WHAT IS REQUIRED:
Using the listing below, retype exactly the lines starting at the one with "[Search] (80, 8)" and ending at the one with "[Menu] (7, 8)", and include both.

ENTRIES PROVIDED section start

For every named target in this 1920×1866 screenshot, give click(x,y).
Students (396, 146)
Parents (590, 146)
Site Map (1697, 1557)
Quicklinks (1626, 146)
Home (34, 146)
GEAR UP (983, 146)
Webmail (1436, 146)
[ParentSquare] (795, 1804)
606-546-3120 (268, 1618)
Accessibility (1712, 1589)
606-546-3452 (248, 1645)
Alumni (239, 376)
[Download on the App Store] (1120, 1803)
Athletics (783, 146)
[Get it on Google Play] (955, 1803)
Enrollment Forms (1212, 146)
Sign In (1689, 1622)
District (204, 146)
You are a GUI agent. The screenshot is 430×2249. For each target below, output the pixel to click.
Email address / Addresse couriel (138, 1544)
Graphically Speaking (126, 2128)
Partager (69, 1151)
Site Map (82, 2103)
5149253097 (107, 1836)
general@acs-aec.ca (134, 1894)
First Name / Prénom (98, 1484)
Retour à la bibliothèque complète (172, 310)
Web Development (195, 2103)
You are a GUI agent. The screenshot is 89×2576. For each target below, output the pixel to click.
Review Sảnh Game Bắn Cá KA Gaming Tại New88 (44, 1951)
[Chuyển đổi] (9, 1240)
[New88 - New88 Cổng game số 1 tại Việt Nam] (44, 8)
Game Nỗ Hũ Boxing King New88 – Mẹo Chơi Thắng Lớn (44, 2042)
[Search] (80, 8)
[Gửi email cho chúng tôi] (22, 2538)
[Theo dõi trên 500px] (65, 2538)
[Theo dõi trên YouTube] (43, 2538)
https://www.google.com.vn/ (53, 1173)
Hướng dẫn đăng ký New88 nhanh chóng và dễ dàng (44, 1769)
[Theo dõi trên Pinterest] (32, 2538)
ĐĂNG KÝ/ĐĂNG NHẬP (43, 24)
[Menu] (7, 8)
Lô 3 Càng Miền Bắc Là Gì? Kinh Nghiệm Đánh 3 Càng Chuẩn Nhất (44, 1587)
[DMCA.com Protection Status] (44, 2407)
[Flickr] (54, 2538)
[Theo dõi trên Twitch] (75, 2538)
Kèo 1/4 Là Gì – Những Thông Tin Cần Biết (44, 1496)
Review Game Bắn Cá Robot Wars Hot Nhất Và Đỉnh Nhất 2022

ENTRIES PROVIDED section end

RESULT OF THIS EXERCISE:
[Search] (80, 8)
[Gửi email cho chúng tôi] (22, 2538)
[Theo dõi trên 500px] (65, 2538)
[Theo dõi trên YouTube] (43, 2538)
https://www.google.com.vn/ (53, 1173)
Hướng dẫn đăng ký New88 nhanh chóng và dễ dàng (44, 1769)
[Theo dõi trên Pinterest] (32, 2538)
ĐĂNG KÝ/ĐĂNG NHẬP (43, 24)
[Menu] (7, 8)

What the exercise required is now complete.